* [Extract]
:::

Hypoglylcemia is low blood glucose (sugar), it is important because cells need glucose for blycolysis (production of ATP). The brain is most affected.
Is glycolysis aerobic or anaerobic? Is this where most of the ATP is stored?
Blycolysis is anaerobic. Most of the glycolysis is made/stored through aerobic means. Goycolysis requieres two molecules of ATP and only produces 4.
What is the most common cause of hypoglycemia?
Diabetes. Note, the role of insulin is to lower blood glucose levels, so if a diabetic takes too much insuline, or does not eat after taking insulin it may result in hypoglycemia.
What is the most common cause of impaired energy production at the cellular level?
What is the differences between hypoxia and hypoxemia?
Hypoxia is low oxygen levels in the Tissue, Hypoxemia is low oxygen levels in the Blood.
Hypoxia involves decreased O2 delivery to the ______________ whtere ATP is produced.

:::

* [Record set]
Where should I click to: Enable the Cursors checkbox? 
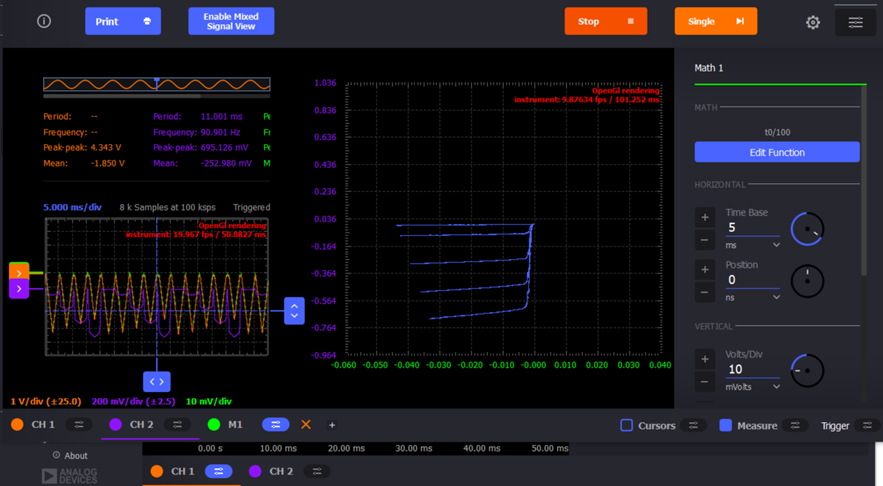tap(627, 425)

:::

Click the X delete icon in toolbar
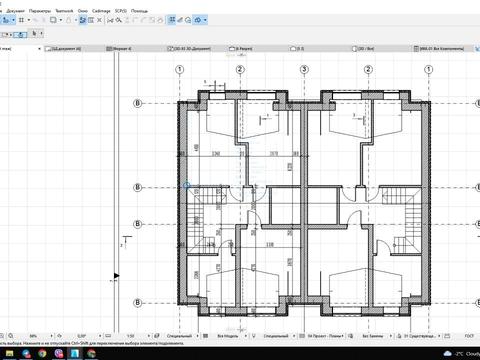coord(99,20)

:::

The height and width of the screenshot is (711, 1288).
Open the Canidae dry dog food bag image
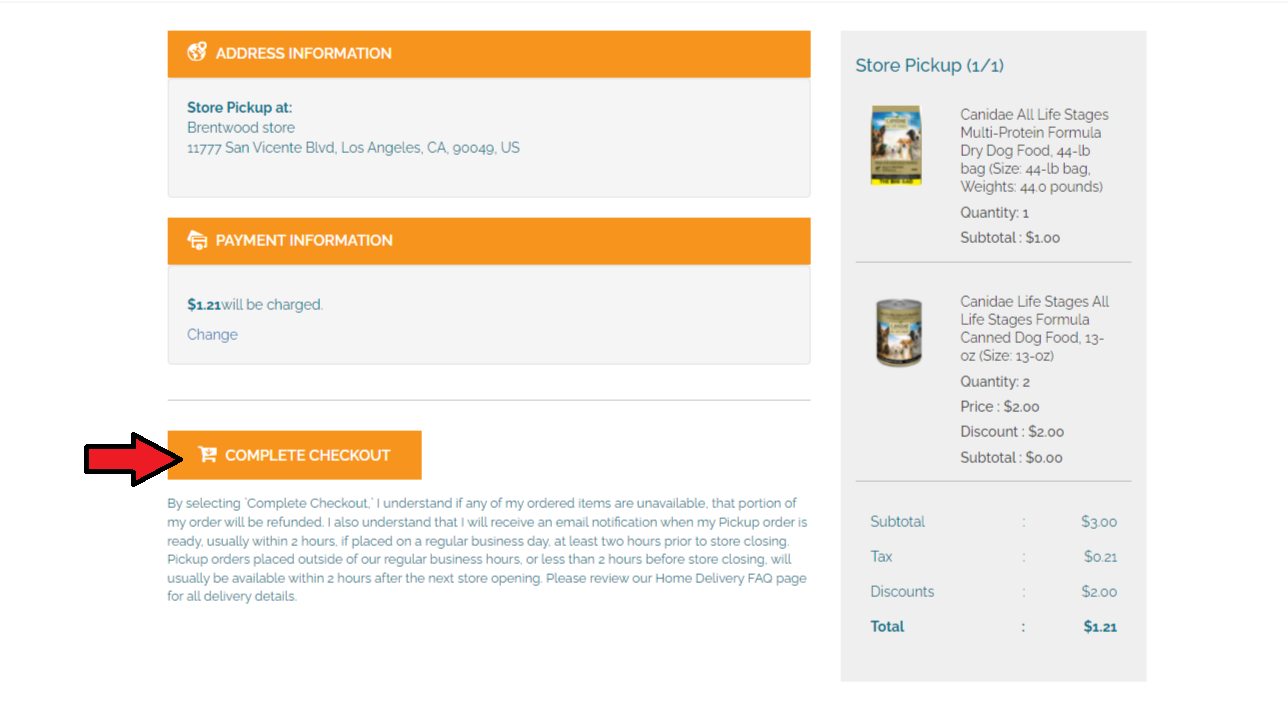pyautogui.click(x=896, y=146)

:::

* [Exercise instructions]
- A) Write out everything in the notes on hypoglycemia from "Hypoglylcemia is low" down to "the cellular level?", keeping every word and mark as it stands.
- B) Answer these questions from the notes on hypoglycemia:
(i) Which part of the body is most affected by low blood glucose?
(ii) What is named as the most common cause of hypoglycemia?
(iii) Where are oxygen levels low in hypoxemia?
The records have no connection to the notes on hypoglycemia.

* [Solutions for each task]
- A)
Hypoglylcemia is low blood glucose (sugar), it is important because cells need glucose for blycolysis (production of ATP). The brain is most affected.
Is glycolysis aerobic or anaerobic? Is this where most of the ATP is stored?
Blycolysis is anaerobic. Most of the glycolysis is made/stored through aerobic means. Goycolysis requieres two molecules of ATP and only produces 4.
What is the most common cause of hypoglycemia?
Diabetes. Note, the role of insulin is to lower blood glucose levels, so if a diabetic takes too much insuline, or does not eat after taking insulin it may result in hypoglycemia.
What is the most common cause of impaired energy production at the cellular level?

- B)
(i) The brain.
(ii) Diabetes.
(iii) In the blood.